[PAGE EXCERPT]
******************************
Stepping back out into the late-morning daylight, I was, if decidedly untransformed, nevertheless bathed in an earthly peace. The Yard brimmed with human traffic. The clouds maintained their distance, silent and luminous with their faraway, patient knowledge.

THE WOMAN AT THE WELL

I
spent my first summer home from college jobless; the application I filed at the public library never panned out, and even the bookstores in town—the two at the local shopping mall specializing in mass-market paperbacks—lacked the need for my part-time help. So I read. I watched television. I wrote letters. I ran around town with my mother, the running around we’d always done: shopping for groceries, “junking” through thrift shops, trying on clothes at department stores. The fact that we did the same old things together made it seem like she was her same old self: healthy, taking care of everyone else, never requiring more than a tiny favor, a quick hand at something or other. And, with the exception of a new sense of relief—more than relief, of joy—at having survived the surgery and lived the many months with no new dark spots spreading like moss on her insides, she may as well have been identical to how she was before any of us learned she was sick. No, after the worry that gripped our home when I’d left that fall—worry I’d only partly been able to internalize, being so selfishly and single-mindedly fixated upon reaching the promised land of college—I returned home that summer with the distinct impression that it was
I
who had undergone the most drastic of changes.

Preposterous as it now seems, the impression had something subtle and unexamined to do with my mother’s wish that I move
within a cloud of hope or, more accurately, of ignorance to the stakes she was gambling on. Certainly, I knew then that cancer kills, but she told me over and over again that her cancer was gone, that God had healed her. And because those were the things I wanted to believe, I believed them.

Soaring over the country in the cabin of a 747 only to touch down in the strip-mall suburbs, I felt like Icarus on the descent. I’d felt it after flying home at Christmas, too, when I’d first seen my hometown through changed eyes. There had been so much I wanted to apologize for, so much I wanted to tidy up or correct, if only to protect my own sense of where I had come from. The plain, cookie-cutter houses. The acres and acres of parking lot. And oh, the people. How many of them now seemed dim and fat, trudging along behind shopping carts piled with products that seemed to confirm an utter lack of imagination and taste?

In the back of my mind that summer was a constant awareness that in three months’ time I would be describing these very days and nights to my new friends back at school—characterizing them as quaint or pathetic, editing the details just enough so as to carve out a strategic distance between me and what was beginning to feel like my old life. Without my deciding it, an air of supercilious contempt crept into much of what I saw about the place I came from. Mostly, I was lamenting the absence of freedom. The freedom to come and go as I pleased, with whom I chose and for reasons I did not need to explain. I missed the thrill of having places to be and the ease of passage that felt a universe away from life in Fairfield, where nothing and no one was knocking down my door and where I’d have been hard-pressed—carless and unemployed as I was—to get anywhere even if they had been.
******************************
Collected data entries
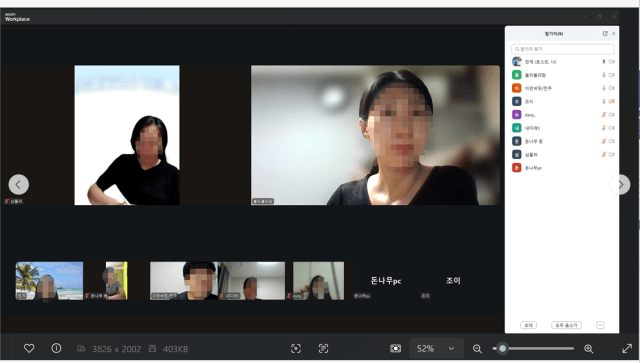Go to the previous image with the left arrow
This screenshot has width=640, height=363.
[19, 185]
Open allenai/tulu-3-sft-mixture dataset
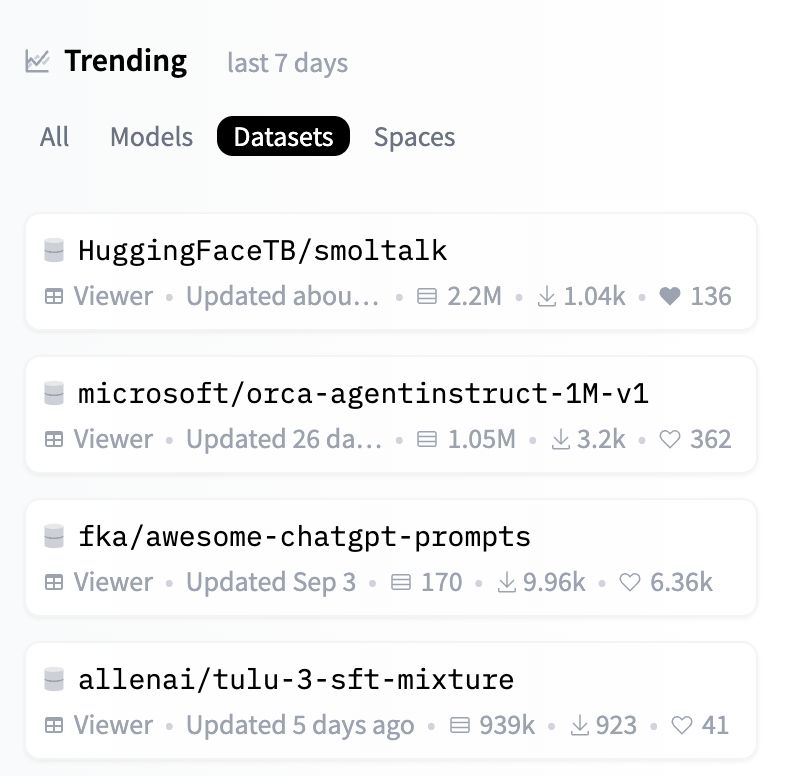 296,680
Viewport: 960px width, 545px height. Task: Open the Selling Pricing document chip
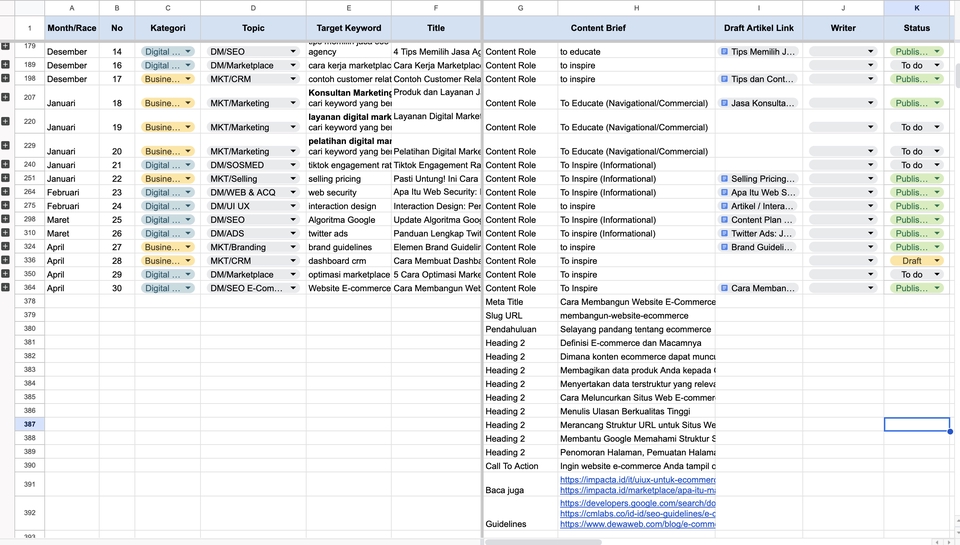click(758, 179)
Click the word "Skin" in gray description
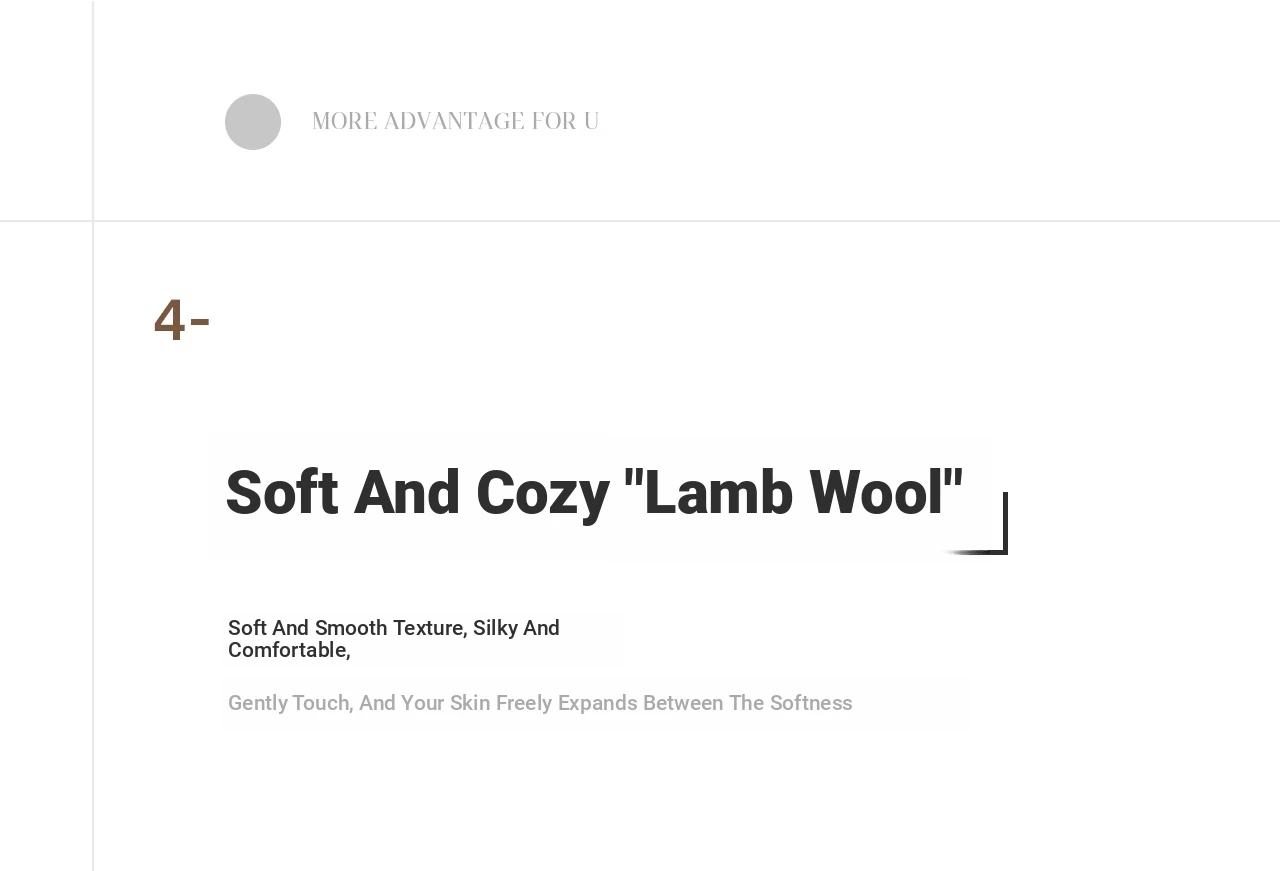The width and height of the screenshot is (1280, 871). click(x=470, y=703)
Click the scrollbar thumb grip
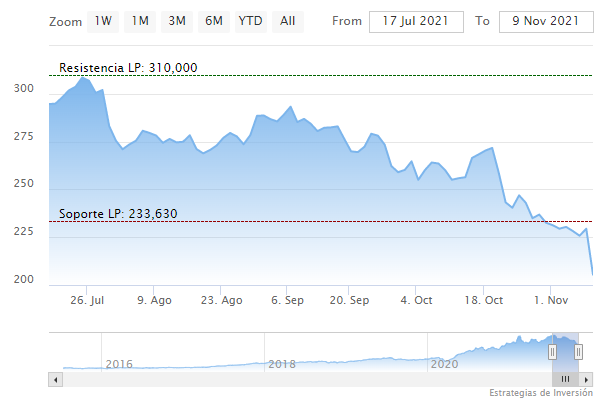 click(565, 380)
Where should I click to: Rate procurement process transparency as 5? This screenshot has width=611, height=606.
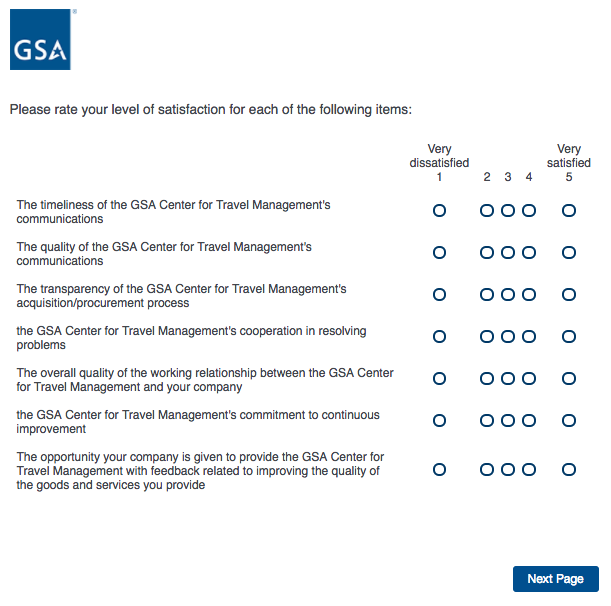click(569, 295)
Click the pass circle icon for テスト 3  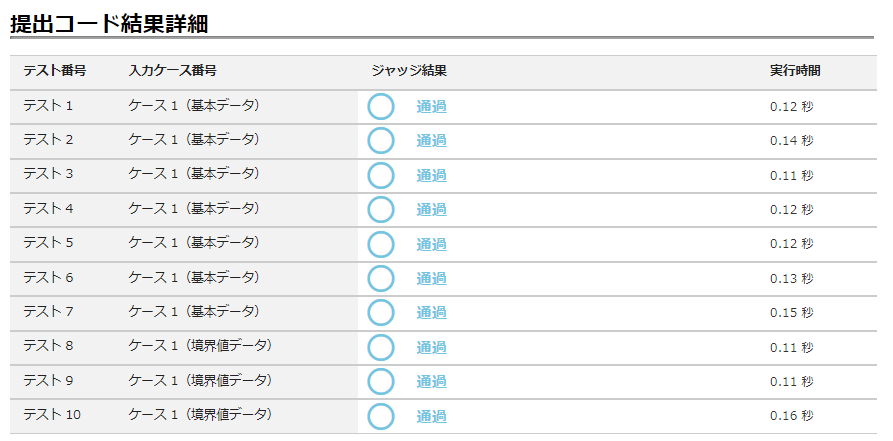381,176
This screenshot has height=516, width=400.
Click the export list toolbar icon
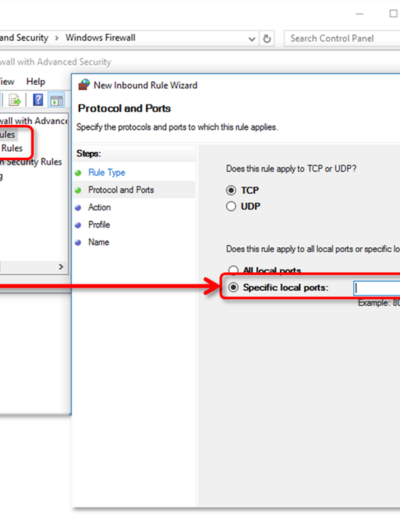point(15,100)
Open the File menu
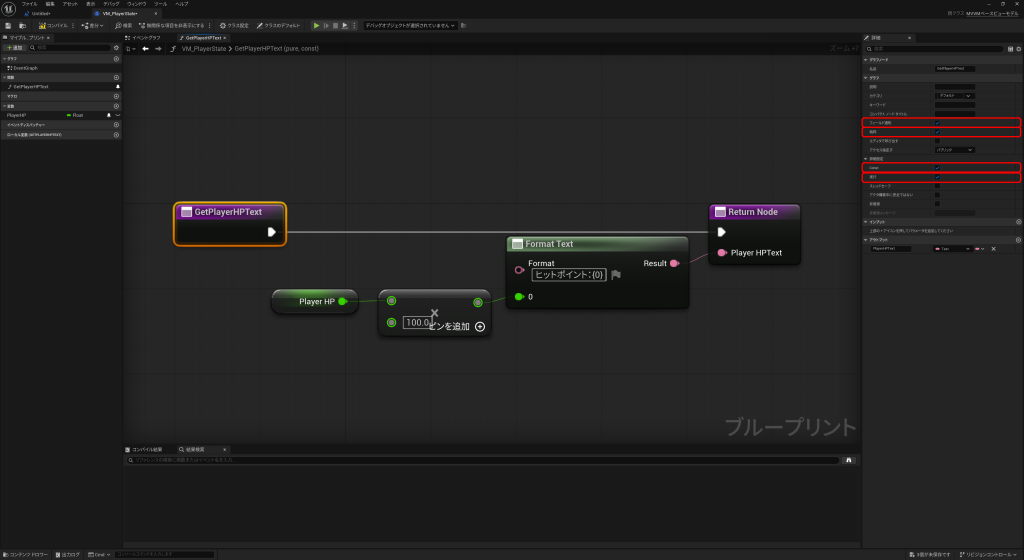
******************************
[ABOUT THIS EXERCISE] Reproduce the passage about a summer home from college word for word, from "Soaring over the" to "imagination and taste?".

[WRITTEN RESPONSE]
Soaring over the country in the cabin of a 747 only to touch down in the strip-mall suburbs, I felt like Icarus on the descent. I’d felt it after flying home at Christmas, too, when I’d first seen my hometown through changed eyes. There had been so much I wanted to apologize for, so much I wanted to tidy up or correct, if only to protect my own sense of where I had come from. The plain, cookie-cutter houses. The acres and acres of parking lot. And oh, the people. How many of them now seemed dim and fat, trudging along behind shopping carts piled with products that seemed to confirm an utter lack of imagination and taste?